La protezione della foresta pluviale e del suo prezioso ecosistema è al centro della politica internazionale del nuovo governo brasiliano, che punta a rafforzare il proprio peso nella governance globale e ritornare in primo piano nel multilateralismo

Luiz Inácio Lula da Silva, tornato alla presidenza del Brasile dopo 11 anni intensissimi, che lo hanno visto passare dal carcere di Curutuba ai bagni di folla della sua San Paolo alle elezioni di ottobre, sa che il pilastro della nuova politica estera del paese si trova in Amazzonia. Un territorio che copre 2/3 del Sudamerica, con la rete fluviale più estesa del mondo, che rappresenta il 15% dell’acqua dolce non congelata disponibile sul pianeta, il 35% dei boschi primari, e la metà della flora e fauna globali. Un ecosistema complesso e delicato, in cui vivono circa 390 popoli indigeni, la cui cultura e lingua rappresentano un patrimonio intangibile per tutta l’umanità, e che oggi è al centro dell’attenzione mondiale.

La riduzione della superficie della foresta pluviale per dare spazio a coltivazioni e pascoli, e i traffici illegali connessi alla distruzione della flora e della fauna, sono fonte di preoccupazione internazionale, oltre che segno di debolezza istituzionale del Paese, e Lula lo sa.

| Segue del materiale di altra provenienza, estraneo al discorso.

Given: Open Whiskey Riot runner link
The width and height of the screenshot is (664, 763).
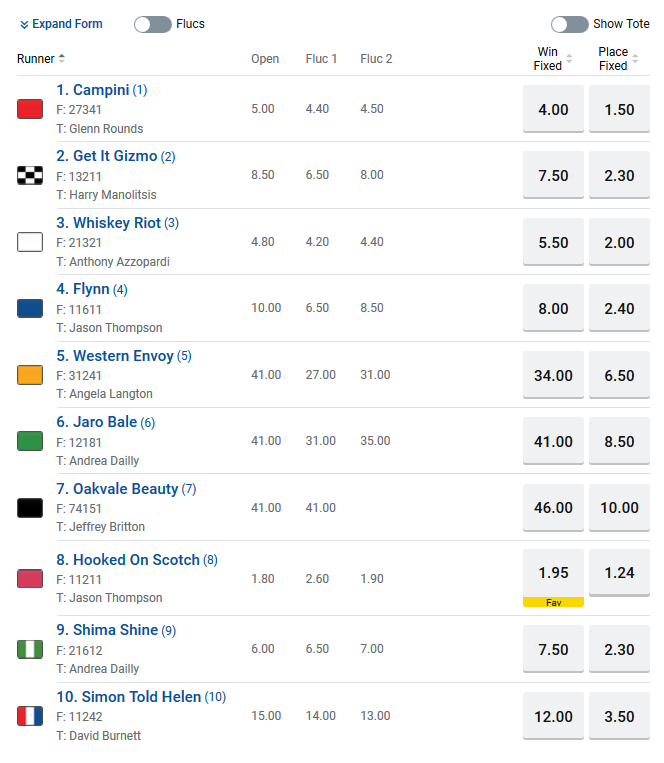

Un’azione decisa in quest’ambito segnerebbe un cambio di pagina radicale rispetto al suo predecessore, Jair Bolsonaro (2019-2023), che ha portato il Brasile all’isolamento internazionale proprio per le scelte prese in questo campo. Nei 4 anni del suo governo sono andati distrutti 45.783 kmq di selva tropicale, equivalenti a paesi come Estonia o Danimarca, un incremento del 60% rispetto ai 4 anni precedenti.